----- Text segment -----

The traditional approach might result in local quality improvements in the respective departments. However, QRM is more concerned with the overall organization than just one department. The requirement is to cut the overall lead time for manufacturing as well as office operations for which Q-ROCs are more appropriate. Such Q-ROCs result in significant reduction of lead times for jobs such as cost estimating, quoting, and order processing. Closed-loop implies that the team would be self-sufficient in dealing with all the problems related to reducing lead time. This implies cutting across functional boundaries and changing the reporting structures to ensure the success of the process. Needless to say, this team needs to be given power in order to make the decisions as reducing lead time is the primary goal of the organization. The best example would be that of Ingersoll Cutting Tool Company, in Rockford, which reduced its engineering and order processing time for customized cutters from 10 days to half a day after implementing QRM principles. However, QRM should not be considered as an application of Reengineering as by using principles of system dynamics in the design of Q-ROCs, providing specific engineering and management principles for manufacturing organizations, plus by changing management principles and performance measures and adopting a company-wide approach, QRM goes much deeper than Reengineering.

Charging more for speedy response is sustainable only in the short-term. In the long run, it is quality which differentiates a product from its competitors, and the same purpose is served by QRM. Searching for ways of squeezing time out uncovers quality problems and wasted efforts. Changing policies and adopting measures to rectify the same results in higher quality, lower WIP, less overhead, lower operating costs, and greater sales. The QRM Approach yields even better results than Lean Manufacturing as it ignores the wastes caused by long lead times. QRM takes the goal of waste reduction to the next level, creating an even leaner enterprise that will remain a formidable competitor for years to come.

-----

● Written problem 1
Please reproduce the QRM passage from "Charging more for" up to and including "years to come.".
The QRM passage and the records that follow it come from unrelated sources.

----- Data supplied -----

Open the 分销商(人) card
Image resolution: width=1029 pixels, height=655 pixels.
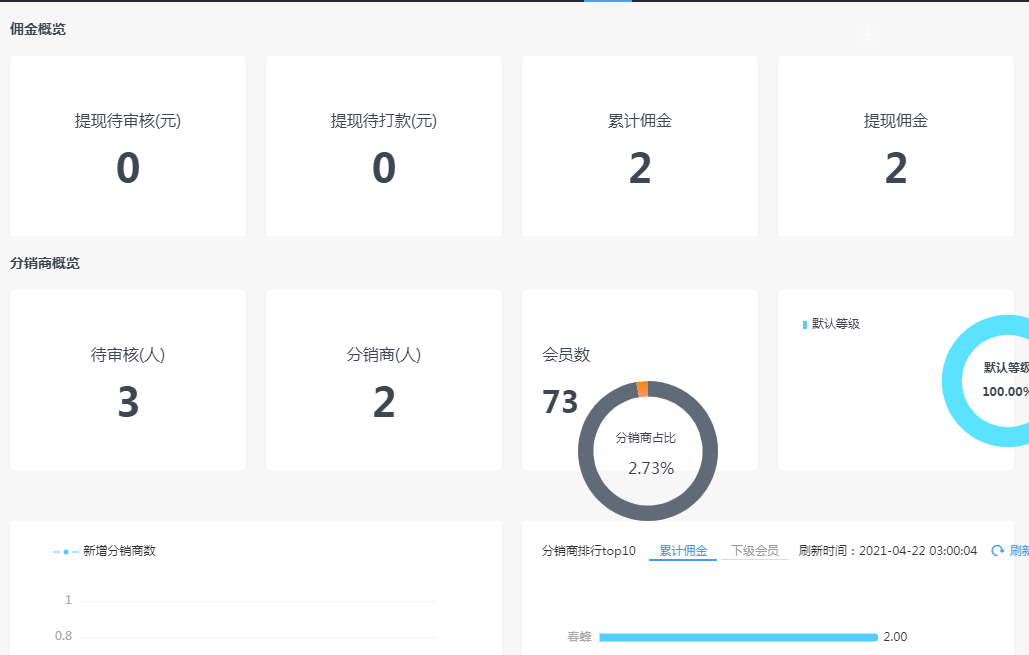coord(384,380)
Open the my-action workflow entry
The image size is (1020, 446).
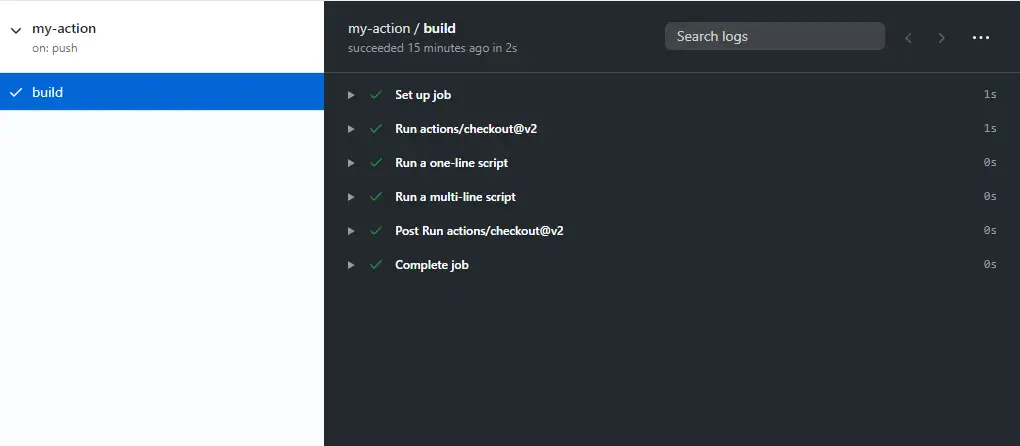[64, 29]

-----

● Written problem 2
Find each line of the records containing the word "Open" and copy those lines.

● Result 1
Charging more for speedy response is sustainable only in the short-term. In the long run, it is quality which differentiates a product from its competitors, and the same purpose is served by QRM. Searching for ways of squeezing time out uncovers quality problems and wasted efforts. Changing policies and adopting measures to rectify the same results in higher quality, lower WIP, less overhead, lower operating costs, and greater sales. The QRM Approach yields even better results than Lean Manufacturing as it ignores the wastes caused by long lead times. QRM takes the goal of waste reduction to the next level, creating an even leaner enterprise that will remain a formidable competitor for years to come.

● Result 2
Open the 分销商(人) card
Open the my-action workflow entry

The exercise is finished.